Researchers Discover Thermal Switch in Engineered Squid-Based Biomaterials

It has become commonplace to tune materials to achieve ideal electrical and optical properties. Presently, scientists and manufacturers may be able to alter materials for thermal conductivity by using a squid-inspired protein composed of multiple DNA repeats.

Graph showing cycles of thermal conductivity when material is wet and then dry. (Image credit: Melik Demirel)

Controlling thermal transport in modern technologies - refrigeration, data storage, electronics or textiles - is an unsolved problem. For example, most standard plastic materials have very low thermal conductivity and they are thermal insulators. These squid-based bio-materials that we are working on have low conductivity at ambient humidity, but they can be engineered so that their thermal conductivity increases dramatically.

Melik Demirel, Professor of Engineering Science & Mechanics at Penn State

In this case, the increase is reliant on the number of tandem repeats in the protein, and can be 4.5 times larger than increases observed in conventional plastics. Tandem repeats are repeating strings of DNA that originate in nature, in this case, in squid ring teeth.

One probable use of this bioprotein film might be as a fabric coating, particularly for athletic wear, said the scientists. The material could be impeccably comfortable and cozy in routine use, but when essentially used for heavy activity, the sweat produced by the wearer could “flip” the thermal switch and allow the fabric to eliminate heat from the wearer’s body.

Demirel and his team have engineered synthetic proteins that are patterned on tandem repeating sequences. They are able to select the number of repeats they require and examine how the different proteins react, in this experiment, to moisture.

"Under ambient conditions - less than 35 percent humidity - the thermal conductivity of these proteinaceous films do not depend on repeat units or molecular weight, and demonstrate similar thermal conductivities to disordered polymers and water-insoluble proteins," the scientists reported on August 13th in Nature Nanotechnology.

However, when the films are designed to possess higher molecular topology, the thermal conductivity increases when they become wetter, through water, high humidity, or sweat. In partnership with the University of Virginia team and NIST, the scientists discovered that as the number of tandem repeats grew, the thermal conductivity also increased.

Because the thermal conductivity when wet is linearly related to the number of repeats, we can program the amount of thermal conductivity into the material. So, we could make better thermal switches, regulators and diodes similar to high-performance devices to solve the problems in modern technologies such as refrigeration, data storage, electronics or textiles.

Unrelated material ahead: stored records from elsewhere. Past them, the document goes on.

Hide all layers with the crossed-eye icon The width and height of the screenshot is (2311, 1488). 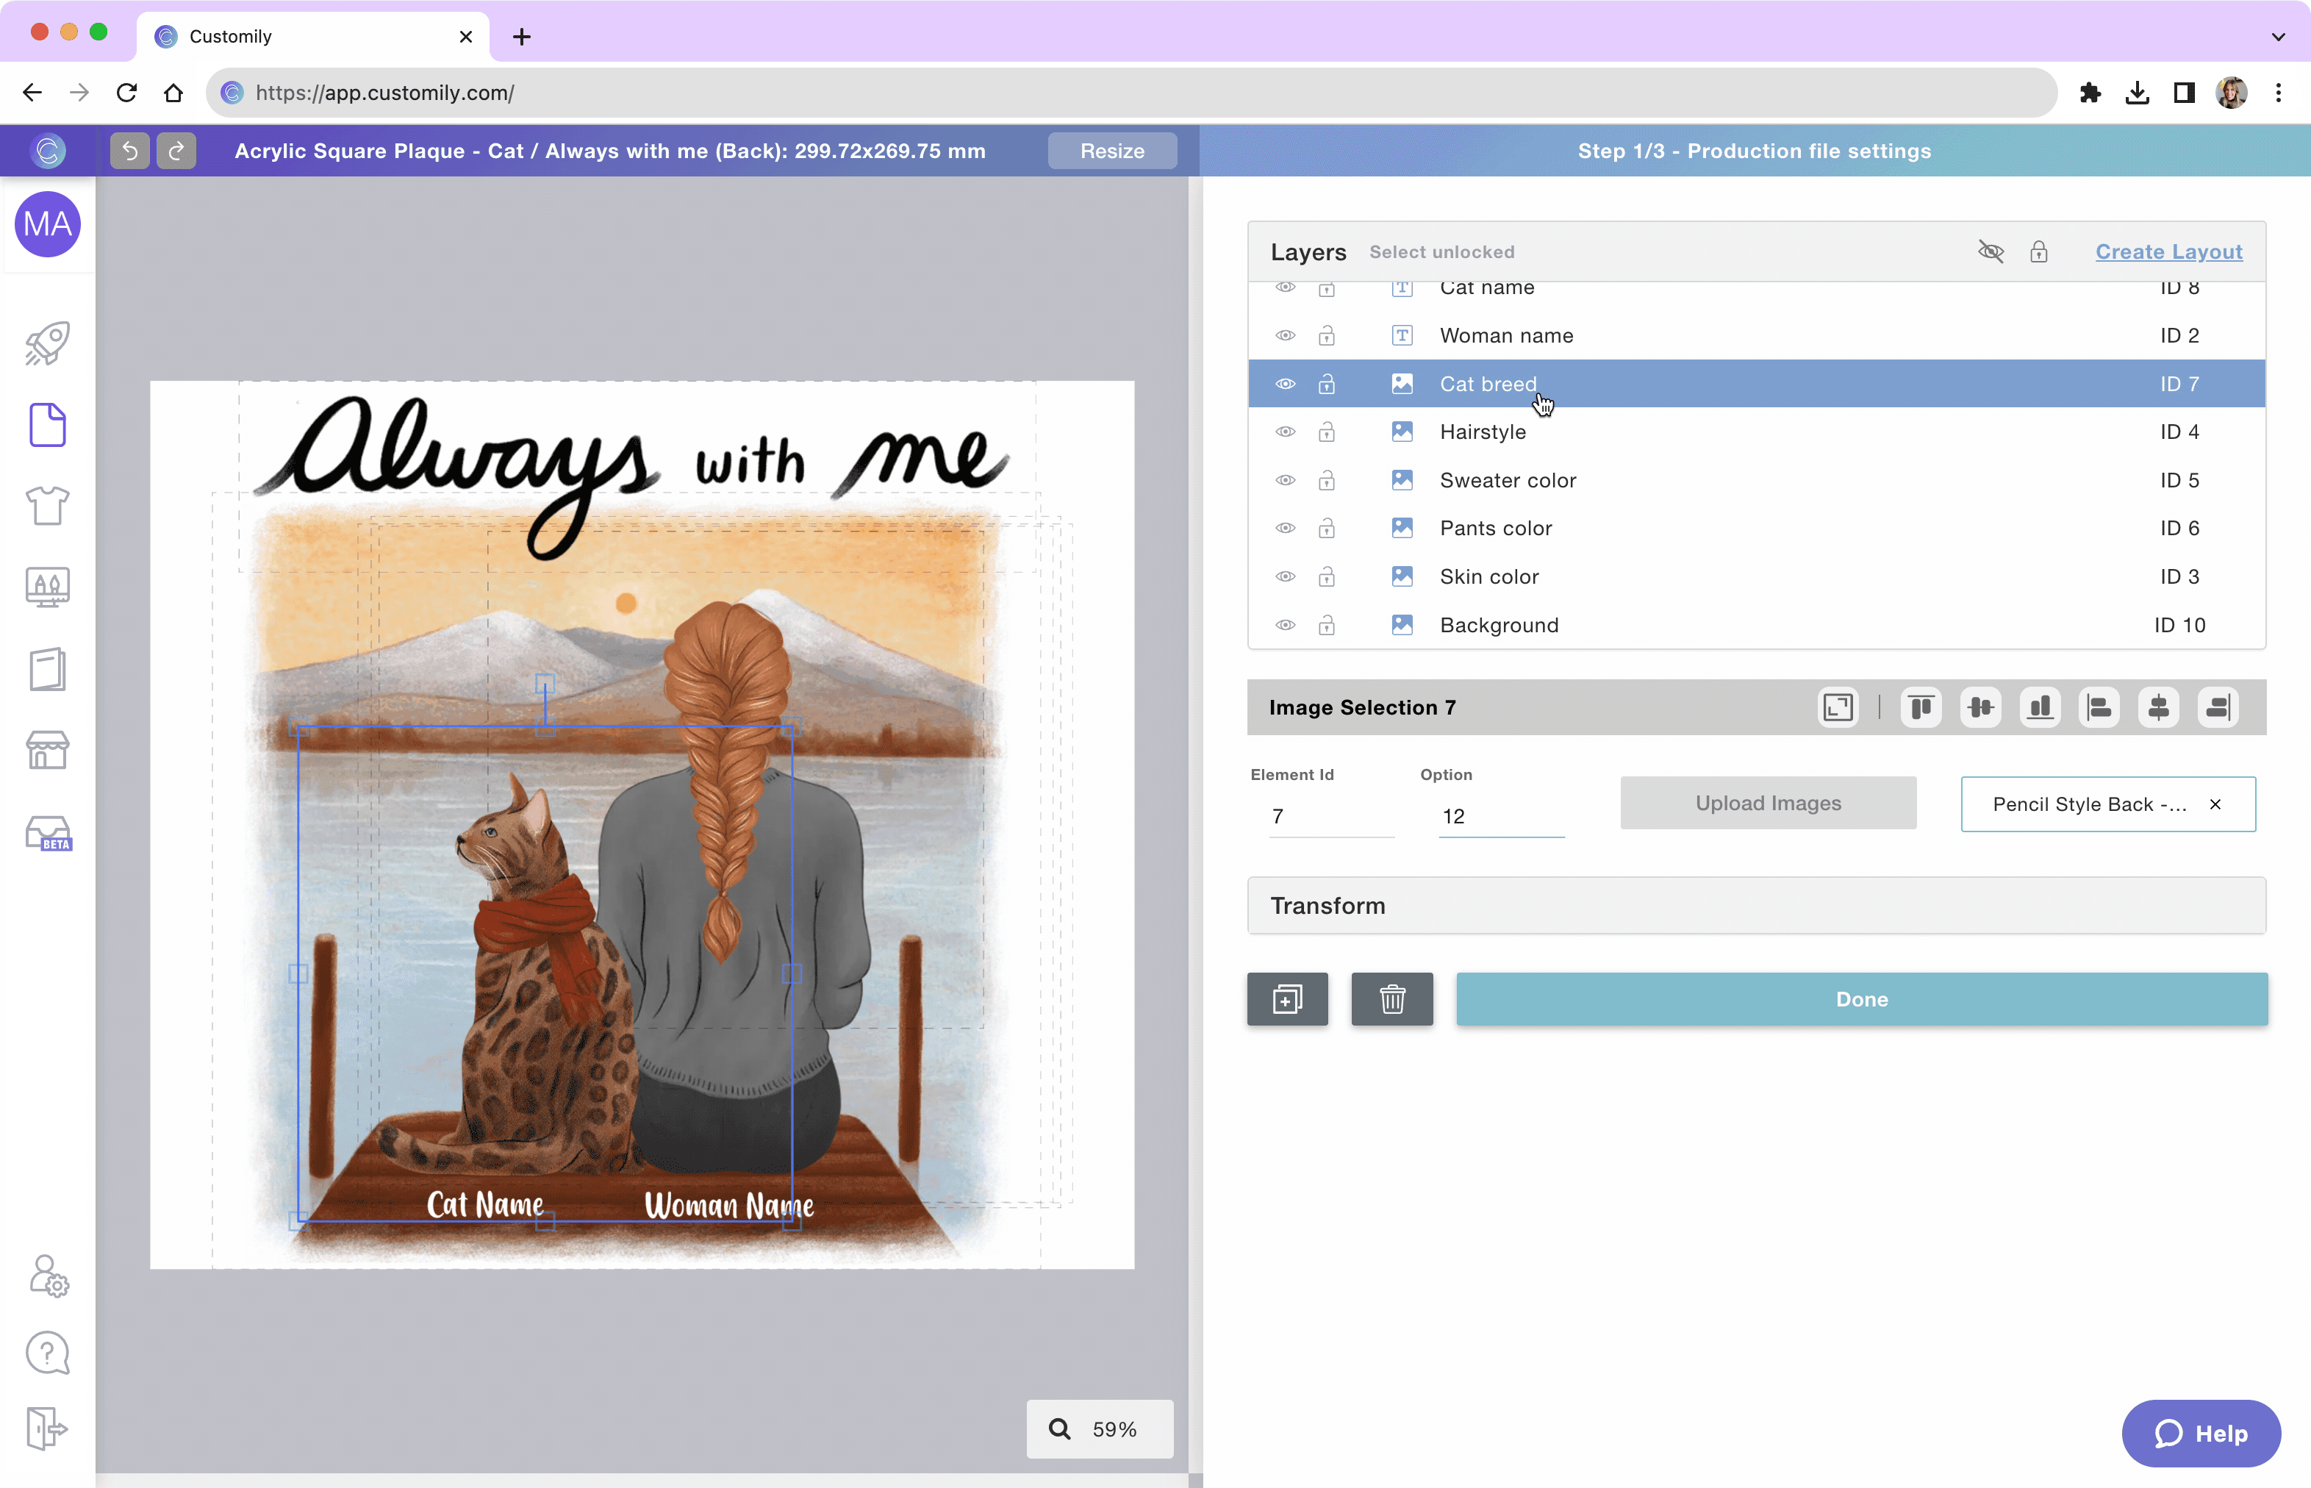1991,251
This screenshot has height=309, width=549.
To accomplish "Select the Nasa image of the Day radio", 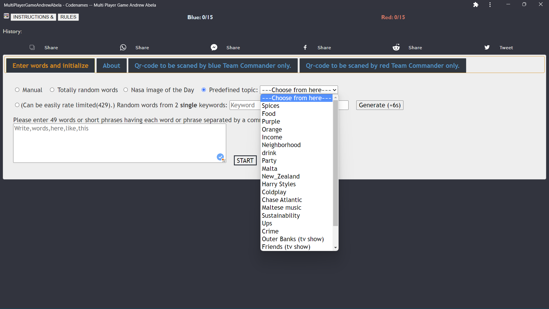I will tap(126, 90).
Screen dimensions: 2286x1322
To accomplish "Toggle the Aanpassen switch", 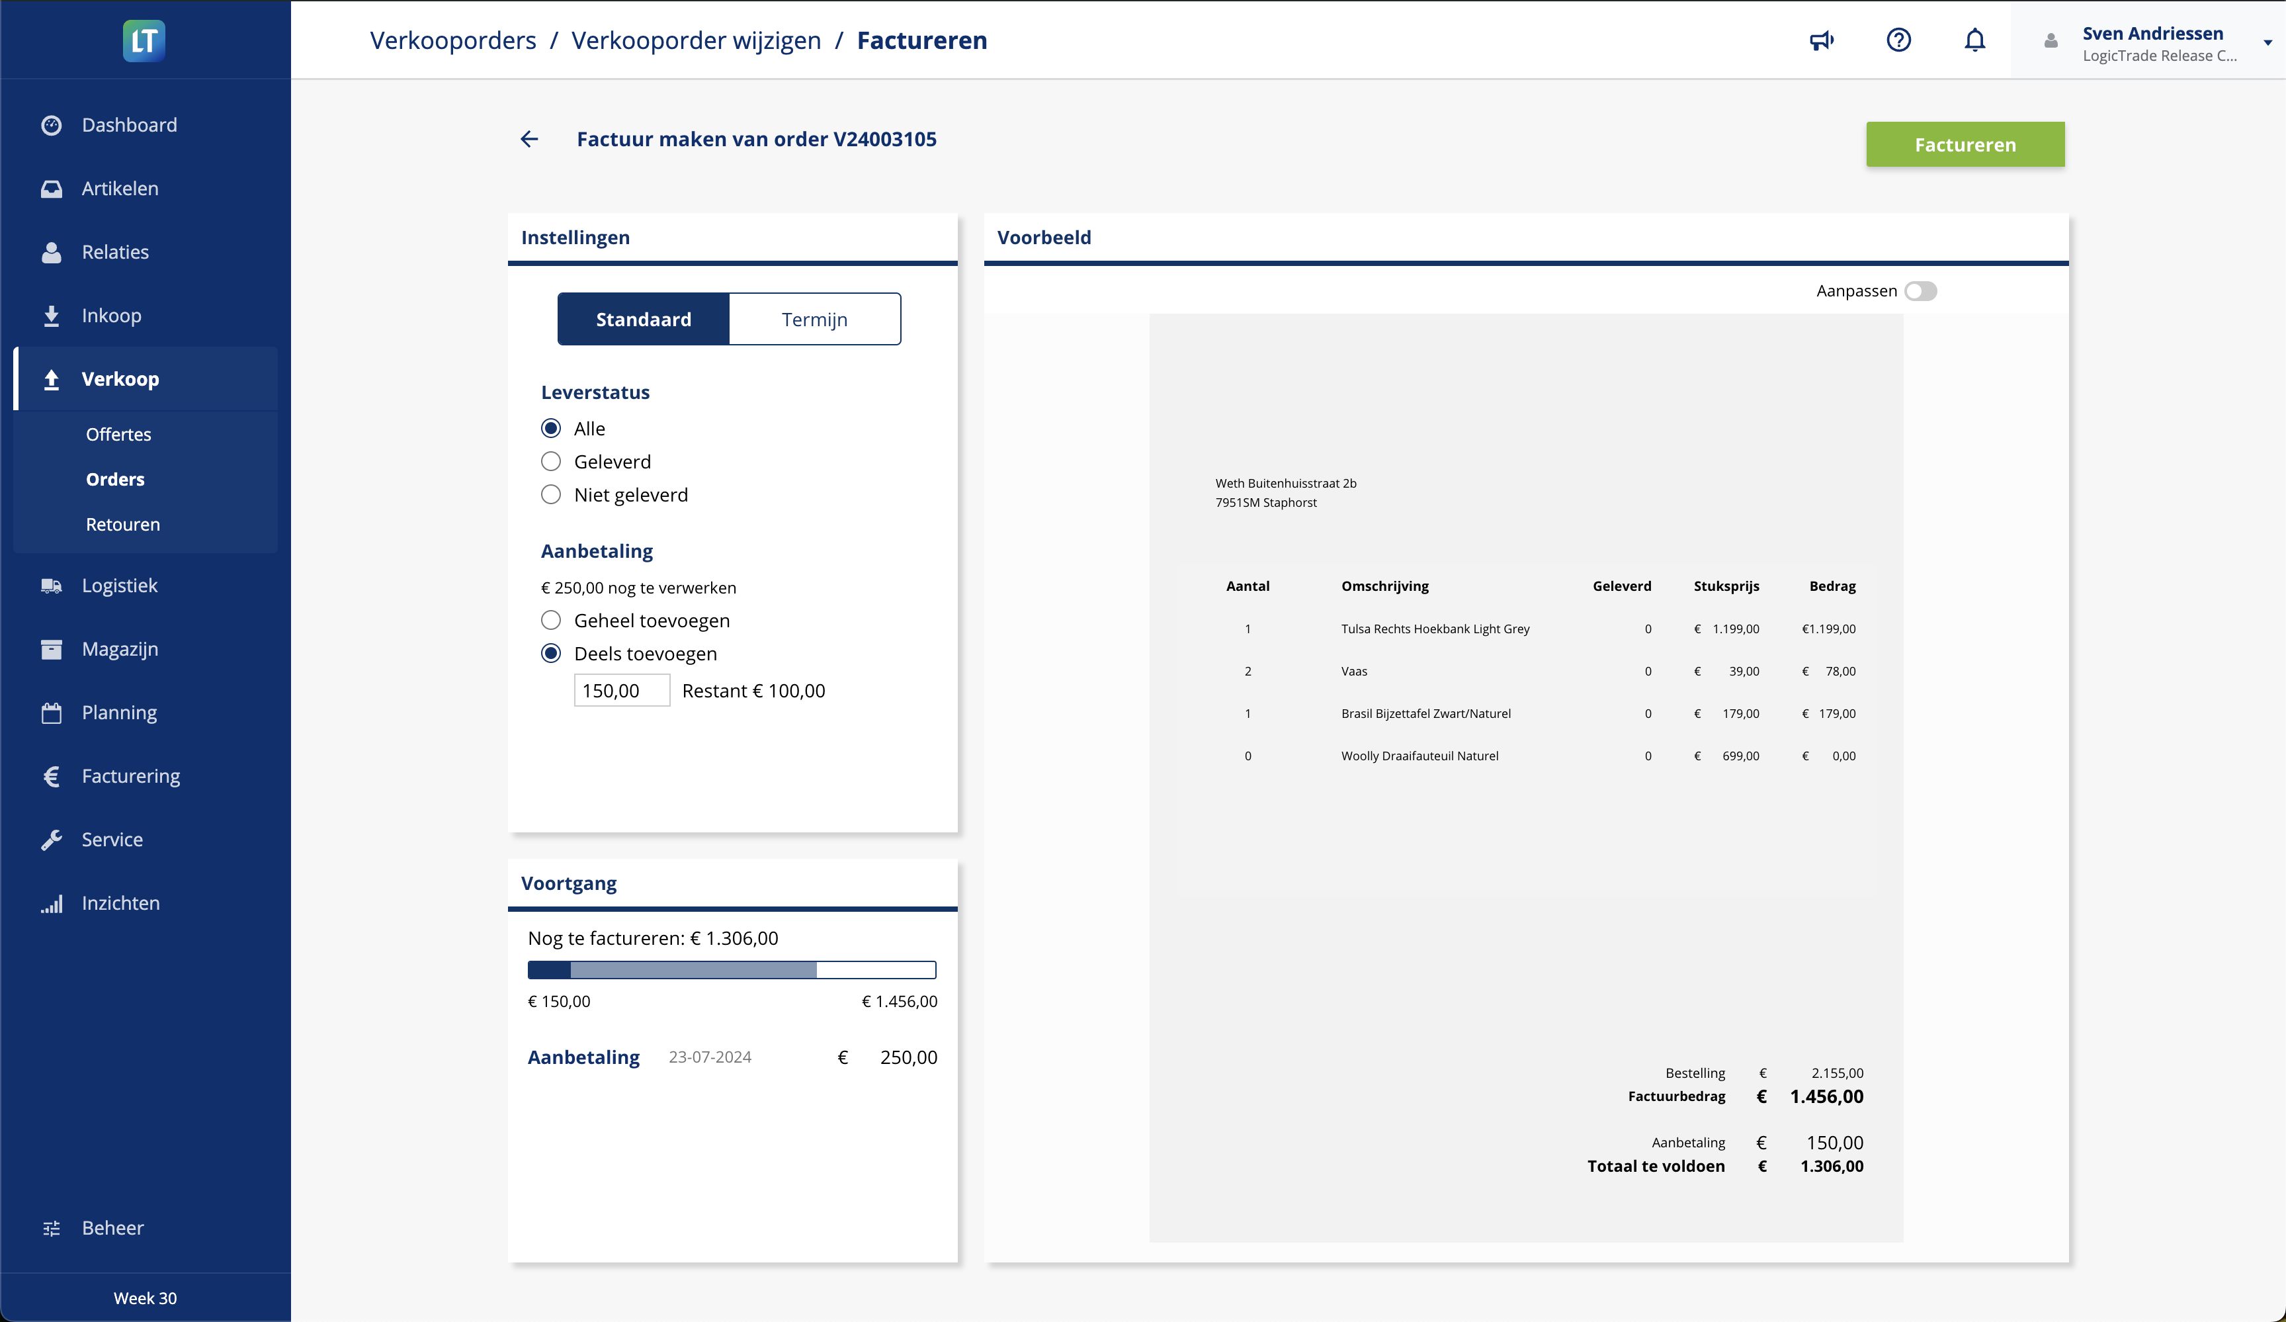I will 1920,290.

Melik Demirel, Professor of Engineering Science & Mechanics at Penn State

When the material comes back to standard ambient humidity or lower, the switch turns off, and the protein does not conduct heat as efficiently.

Other Penn State scientists involved in this study are Abdon Pena-Francesch, recent Penn State doctoral recipient and now a von Humboldt Fellow at the Max Planck Institute, Stuttgart, Germany; Huihun Jung, doctoral candidate in engineering science and mechanics; and Benjamin D. Allen, assistant research professor of biochemistry and molecular biology.

Other researchers are John Tomko, graduate student in materials science and engineering, University of Virginia; Patrick E. Hopkins, associate professor of mechanical and aerospace engineering, engineering science and mechanics and physics, University of Virginia; and Madhusudan Tyagi, assistant research scientist, National Institute for Standards and Technology.

Neutron-scattering experiments were done at NIST, Center for Neutron Research. The Office of Naval Research, the Army Research Office and Penn State’s Materials Research Institute aided this research.